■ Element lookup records
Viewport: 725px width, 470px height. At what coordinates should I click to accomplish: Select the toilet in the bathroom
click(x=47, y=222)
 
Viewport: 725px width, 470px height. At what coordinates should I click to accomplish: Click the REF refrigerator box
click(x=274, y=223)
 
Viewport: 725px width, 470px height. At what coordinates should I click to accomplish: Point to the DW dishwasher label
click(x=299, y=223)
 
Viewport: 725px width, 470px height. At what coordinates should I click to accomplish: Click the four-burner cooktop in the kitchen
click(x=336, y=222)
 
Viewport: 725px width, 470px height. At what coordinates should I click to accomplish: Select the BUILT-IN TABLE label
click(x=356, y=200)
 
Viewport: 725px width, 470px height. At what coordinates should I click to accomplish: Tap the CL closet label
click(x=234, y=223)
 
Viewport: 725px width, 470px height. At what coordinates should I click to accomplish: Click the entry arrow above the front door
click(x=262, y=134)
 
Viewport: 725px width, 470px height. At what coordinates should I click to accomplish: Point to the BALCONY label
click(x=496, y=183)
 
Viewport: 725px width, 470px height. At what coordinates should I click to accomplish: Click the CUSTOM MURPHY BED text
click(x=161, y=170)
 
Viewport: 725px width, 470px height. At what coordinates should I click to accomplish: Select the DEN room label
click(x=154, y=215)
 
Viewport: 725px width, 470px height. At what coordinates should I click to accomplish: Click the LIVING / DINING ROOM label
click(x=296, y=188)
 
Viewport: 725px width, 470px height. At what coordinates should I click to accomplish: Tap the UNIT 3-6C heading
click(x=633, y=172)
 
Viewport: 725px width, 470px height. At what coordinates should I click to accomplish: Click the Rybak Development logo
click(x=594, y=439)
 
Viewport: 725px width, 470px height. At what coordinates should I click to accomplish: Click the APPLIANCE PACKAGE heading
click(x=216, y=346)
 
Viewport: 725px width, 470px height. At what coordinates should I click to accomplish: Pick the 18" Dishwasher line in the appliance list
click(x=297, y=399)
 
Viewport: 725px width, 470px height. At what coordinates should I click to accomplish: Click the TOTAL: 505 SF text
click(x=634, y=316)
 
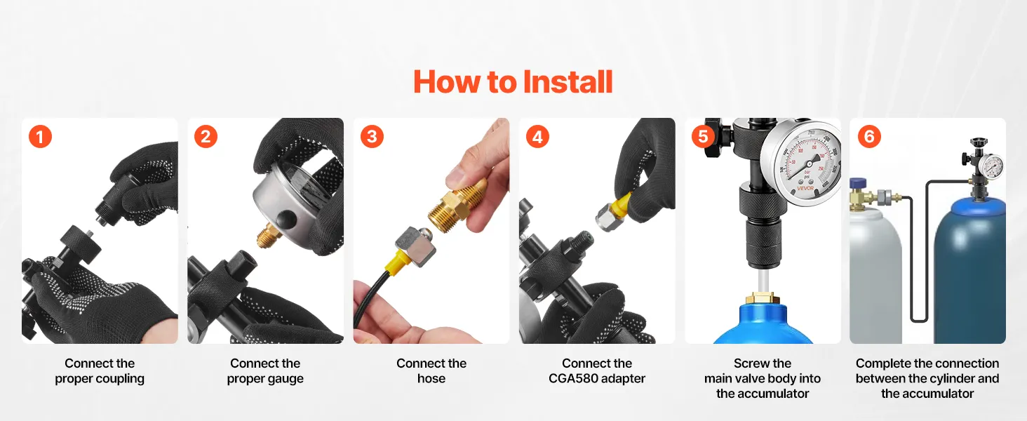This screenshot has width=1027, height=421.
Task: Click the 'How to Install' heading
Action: tap(513, 81)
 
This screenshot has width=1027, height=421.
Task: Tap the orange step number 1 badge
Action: tap(41, 137)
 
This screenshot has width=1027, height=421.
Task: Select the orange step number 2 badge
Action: tap(206, 137)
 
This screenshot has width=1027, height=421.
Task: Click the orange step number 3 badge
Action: tap(372, 137)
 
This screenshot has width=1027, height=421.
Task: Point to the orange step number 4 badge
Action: tap(538, 137)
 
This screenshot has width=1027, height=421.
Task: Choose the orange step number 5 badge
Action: tap(704, 137)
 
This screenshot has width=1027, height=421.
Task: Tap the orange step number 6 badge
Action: tap(869, 137)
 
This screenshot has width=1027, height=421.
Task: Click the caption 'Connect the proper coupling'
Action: tap(100, 371)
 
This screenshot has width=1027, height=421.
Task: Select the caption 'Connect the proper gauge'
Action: tap(265, 371)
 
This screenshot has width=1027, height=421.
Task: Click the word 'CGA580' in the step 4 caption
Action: tap(572, 378)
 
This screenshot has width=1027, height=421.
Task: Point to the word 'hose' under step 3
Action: tap(431, 378)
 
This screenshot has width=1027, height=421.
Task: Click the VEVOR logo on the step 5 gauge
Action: tap(805, 188)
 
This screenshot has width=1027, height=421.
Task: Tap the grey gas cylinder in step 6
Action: tap(875, 274)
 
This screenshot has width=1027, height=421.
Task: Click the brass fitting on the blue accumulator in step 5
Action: tap(762, 298)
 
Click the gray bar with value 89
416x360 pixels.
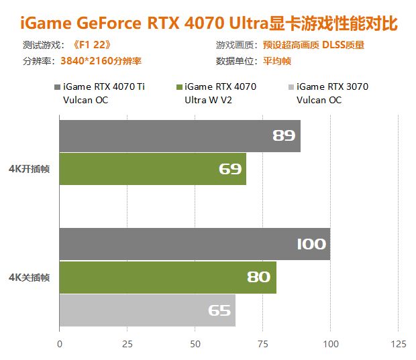[180, 136]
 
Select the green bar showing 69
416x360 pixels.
[152, 169]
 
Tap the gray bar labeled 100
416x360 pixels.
[195, 244]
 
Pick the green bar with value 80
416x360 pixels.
[168, 277]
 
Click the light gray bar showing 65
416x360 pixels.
[148, 310]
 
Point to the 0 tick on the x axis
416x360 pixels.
[60, 344]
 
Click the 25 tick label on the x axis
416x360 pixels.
[127, 344]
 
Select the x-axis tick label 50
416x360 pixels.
[195, 344]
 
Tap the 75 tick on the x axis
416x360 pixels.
[262, 344]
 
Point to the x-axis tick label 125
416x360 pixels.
[398, 344]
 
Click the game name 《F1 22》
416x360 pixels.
[91, 46]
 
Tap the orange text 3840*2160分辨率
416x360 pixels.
[101, 60]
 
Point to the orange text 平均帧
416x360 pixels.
[277, 60]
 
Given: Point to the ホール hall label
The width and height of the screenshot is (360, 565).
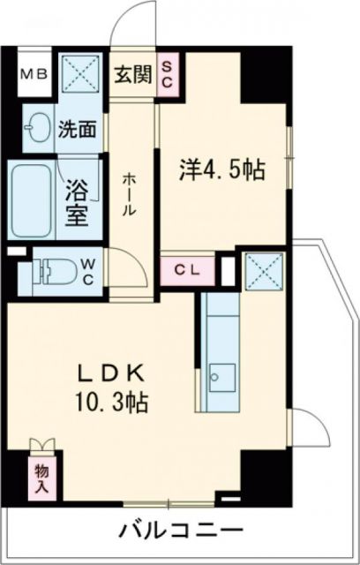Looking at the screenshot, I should pyautogui.click(x=129, y=194).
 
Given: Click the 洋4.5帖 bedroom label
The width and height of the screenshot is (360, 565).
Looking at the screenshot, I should pyautogui.click(x=222, y=169).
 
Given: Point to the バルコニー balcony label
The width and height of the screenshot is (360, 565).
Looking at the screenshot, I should pyautogui.click(x=180, y=531).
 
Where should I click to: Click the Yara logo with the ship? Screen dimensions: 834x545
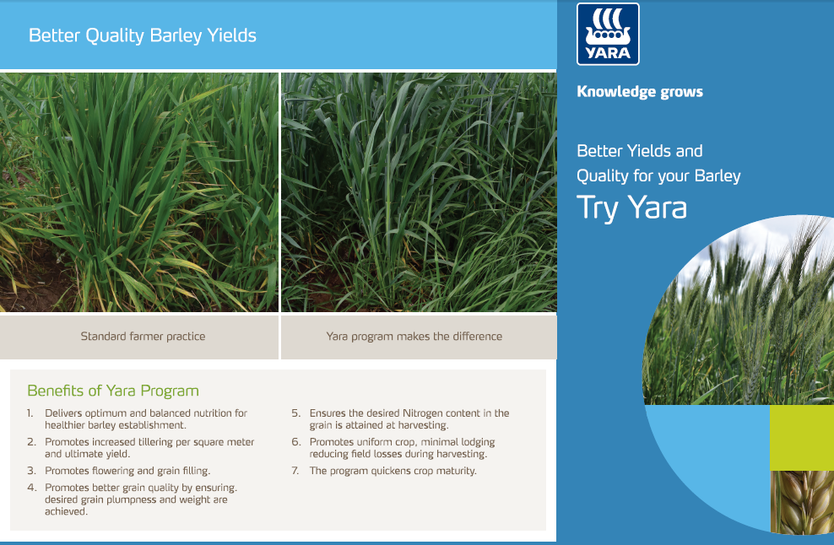coord(608,34)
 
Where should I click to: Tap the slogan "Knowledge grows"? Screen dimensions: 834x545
coord(640,92)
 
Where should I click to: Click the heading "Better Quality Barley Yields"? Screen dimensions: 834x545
coord(143,35)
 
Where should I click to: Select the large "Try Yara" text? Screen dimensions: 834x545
coord(632,208)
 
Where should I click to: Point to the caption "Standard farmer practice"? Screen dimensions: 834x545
coord(143,336)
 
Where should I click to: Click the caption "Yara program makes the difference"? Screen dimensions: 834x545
coord(414,336)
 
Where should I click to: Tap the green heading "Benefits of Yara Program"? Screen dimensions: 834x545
coord(113,391)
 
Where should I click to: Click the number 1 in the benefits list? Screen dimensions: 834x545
coord(30,413)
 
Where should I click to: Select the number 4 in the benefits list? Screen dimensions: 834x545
coord(32,488)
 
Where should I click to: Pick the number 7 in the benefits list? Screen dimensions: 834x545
coord(295,471)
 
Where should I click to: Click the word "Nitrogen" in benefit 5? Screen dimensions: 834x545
coord(422,413)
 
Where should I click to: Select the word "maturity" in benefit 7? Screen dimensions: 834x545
coord(457,471)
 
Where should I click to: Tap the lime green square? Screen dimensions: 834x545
coord(802,438)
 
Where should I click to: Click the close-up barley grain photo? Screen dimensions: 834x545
coord(802,502)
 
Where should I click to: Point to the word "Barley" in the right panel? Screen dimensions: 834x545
coord(718,176)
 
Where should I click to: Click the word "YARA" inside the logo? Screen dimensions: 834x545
coord(608,53)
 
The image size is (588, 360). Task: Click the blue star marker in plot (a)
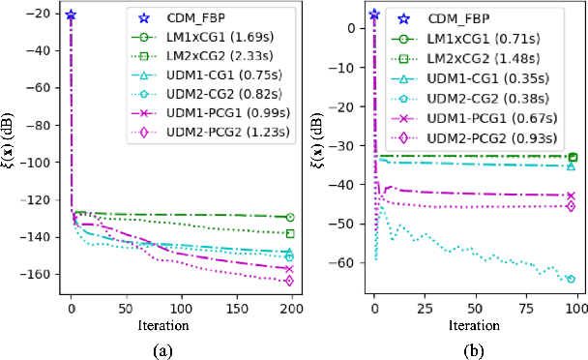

■ WHAT TO DO
Please retype all of the items above exactly, leaving the pictures out.

■ THE ANSWER
Viewport: 725px width, 470px height. At what coordinates should I click to accomplish: Select the toilet in the bathroom
click(x=47, y=222)
 
Viewport: 725px width, 470px height. At what coordinates should I click to accomplish: Click the REF refrigerator box
click(x=274, y=223)
 
Viewport: 725px width, 470px height. At what coordinates should I click to accomplish: Point to the DW dishwasher label
click(x=299, y=223)
 
Viewport: 725px width, 470px height. At what coordinates should I click to accomplish: Click the four-burner cooktop in the kitchen
click(x=336, y=222)
 
Viewport: 725px width, 470px height. At what coordinates should I click to accomplish: Select the BUILT-IN TABLE label
click(x=356, y=200)
 
Viewport: 725px width, 470px height. At what coordinates should I click to accomplish: Tap the CL closet label
click(x=234, y=223)
 
Viewport: 725px width, 470px height. At what coordinates should I click to accomplish: Click the entry arrow above the front door
click(x=262, y=134)
 
Viewport: 725px width, 470px height. At what coordinates should I click to accomplish: Point to the BALCONY label
click(x=496, y=183)
 
Viewport: 725px width, 470px height. At what coordinates should I click to accomplish: Click the CUSTOM MURPHY BED text
click(x=161, y=170)
 
Viewport: 725px width, 470px height. At what coordinates should I click to accomplish: Select the DEN room label
click(x=154, y=215)
 
Viewport: 725px width, 470px height. At what coordinates should I click to accomplish: Click the LIVING / DINING ROOM label
click(x=296, y=188)
 
Viewport: 725px width, 470px height. At what coordinates should I click to accomplish: Tap the UNIT 3-6C heading
click(x=633, y=172)
 
Viewport: 725px width, 470px height. At what coordinates should I click to accomplish: Click the Rybak Development logo
click(x=594, y=439)
 
Viewport: 725px width, 470px height. At what coordinates should I click to accomplish: Click the APPLIANCE PACKAGE heading
click(x=216, y=346)
 
Viewport: 725px width, 470px height. At what coordinates should I click to accomplish: Pick the 18" Dishwasher line in the appliance list
click(x=297, y=399)
 
Viewport: 725px width, 470px height. At what coordinates should I click to accomplish: Click the TOTAL: 505 SF text
click(x=634, y=316)
 
This screenshot has width=1027, height=421.
Task: Click the 'How to Install' heading
Action: tap(513, 81)
 
This screenshot has width=1027, height=421.
Task: Tap the orange step number 1 badge
Action: tap(41, 137)
 
This screenshot has width=1027, height=421.
Task: Select the orange step number 2 badge
Action: tap(206, 137)
 
This screenshot has width=1027, height=421.
Task: Click the orange step number 3 badge
Action: tap(372, 137)
 
This screenshot has width=1027, height=421.
Task: Point to the orange step number 4 badge
Action: tap(538, 137)
 
This screenshot has width=1027, height=421.
Task: Choose the orange step number 5 badge
Action: tap(704, 137)
 
This screenshot has width=1027, height=421.
Task: Tap the orange step number 6 badge
Action: tap(869, 137)
 
This screenshot has width=1027, height=421.
Task: Click the caption 'Connect the proper coupling'
Action: tap(100, 371)
 
This screenshot has width=1027, height=421.
Task: Select the caption 'Connect the proper gauge'
Action: tap(265, 371)
 
This screenshot has width=1027, height=421.
Task: Click the word 'CGA580' in the step 4 caption
Action: tap(572, 378)
 
This screenshot has width=1027, height=421.
Task: Point to the word 'hose' under step 3
Action: tap(431, 378)
 
This screenshot has width=1027, height=421.
Task: Click the VEVOR logo on the step 5 gauge
Action: tap(805, 188)
 
This screenshot has width=1027, height=421.
Task: Tap the grey gas cylinder in step 6
Action: tap(875, 274)
 
This screenshot has width=1027, height=421.
Task: Click the brass fitting on the blue accumulator in step 5
Action: tap(762, 298)
 
Click the gray bar with value 89
416x360 pixels.
[180, 136]
 
Select the green bar showing 69
416x360 pixels.
[152, 169]
 
Tap the gray bar labeled 100
416x360 pixels.
[195, 244]
 
Pick the green bar with value 80
416x360 pixels.
[168, 277]
 
Click the light gray bar showing 65
416x360 pixels.
[148, 310]
 
Point to the 0 tick on the x axis
416x360 pixels.
[60, 344]
 
Click the 25 tick label on the x axis
416x360 pixels.
[127, 344]
 
Select the x-axis tick label 50
416x360 pixels.
[195, 344]
 
Tap the 75 tick on the x axis
416x360 pixels.
[262, 344]
 
Point to the x-axis tick label 125
416x360 pixels.
[398, 344]
 
Click the game name 《F1 22》
416x360 pixels.
[91, 46]
 
Tap the orange text 3840*2160分辨率
416x360 pixels.
[101, 60]
 
Point to the orange text 平均帧
416x360 pixels.
[277, 60]
 
Given: Point to the ホール hall label
The width and height of the screenshot is (360, 565).
Looking at the screenshot, I should pyautogui.click(x=129, y=194).
 
Given: Click the 洋4.5帖 bedroom label
The width and height of the screenshot is (360, 565).
Looking at the screenshot, I should pyautogui.click(x=222, y=169).
 
Given: Point to the バルコニー balcony label
The width and height of the screenshot is (360, 565).
Looking at the screenshot, I should pyautogui.click(x=180, y=531).
 
Where should I click to: Click the Yara logo with the ship? Screen dimensions: 834x545
coord(608,34)
 
Where should I click to: Tap the slogan "Knowledge grows"? Screen dimensions: 834x545
coord(640,92)
 
Where should I click to: Click the heading "Better Quality Barley Yields"? Screen dimensions: 834x545
coord(143,35)
 
Where should I click to: Select the large "Try Yara" text? Screen dimensions: 834x545
coord(632,208)
 
Where should I click to: Point to the caption "Standard farmer practice"? Screen dimensions: 834x545
coord(143,336)
 
Where should I click to: Click the caption "Yara program makes the difference"? Screen dimensions: 834x545
coord(414,336)
 
Where should I click to: Tap the green heading "Benefits of Yara Program"? Screen dimensions: 834x545
coord(113,391)
 
Where should I click to: Click the number 1 in the benefits list? Screen dimensions: 834x545
coord(30,413)
 
Where should I click to: Select the number 4 in the benefits list? Screen dimensions: 834x545
coord(32,488)
 
Where should I click to: Pick the number 7 in the benefits list? Screen dimensions: 834x545
coord(295,471)
 
Where should I click to: Click the word "Nitrogen" in benefit 5? Screen dimensions: 834x545
coord(422,413)
 
Where should I click to: Select the word "maturity" in benefit 7? Screen dimensions: 834x545
coord(457,471)
 
Where should I click to: Tap the lime green square? Screen dimensions: 834x545
coord(802,438)
 
Where should I click to: Click the close-up barley grain photo? Screen dimensions: 834x545
coord(802,502)
 
Where should I click to: Point to the word "Barley" in the right panel? Screen dimensions: 834x545
coord(718,176)
 
Where should I click to: Click the word "YARA" inside the logo? Screen dimensions: 834x545
coord(608,53)
 
The image size is (588, 360). Task: Click the blue star marker in plot (a)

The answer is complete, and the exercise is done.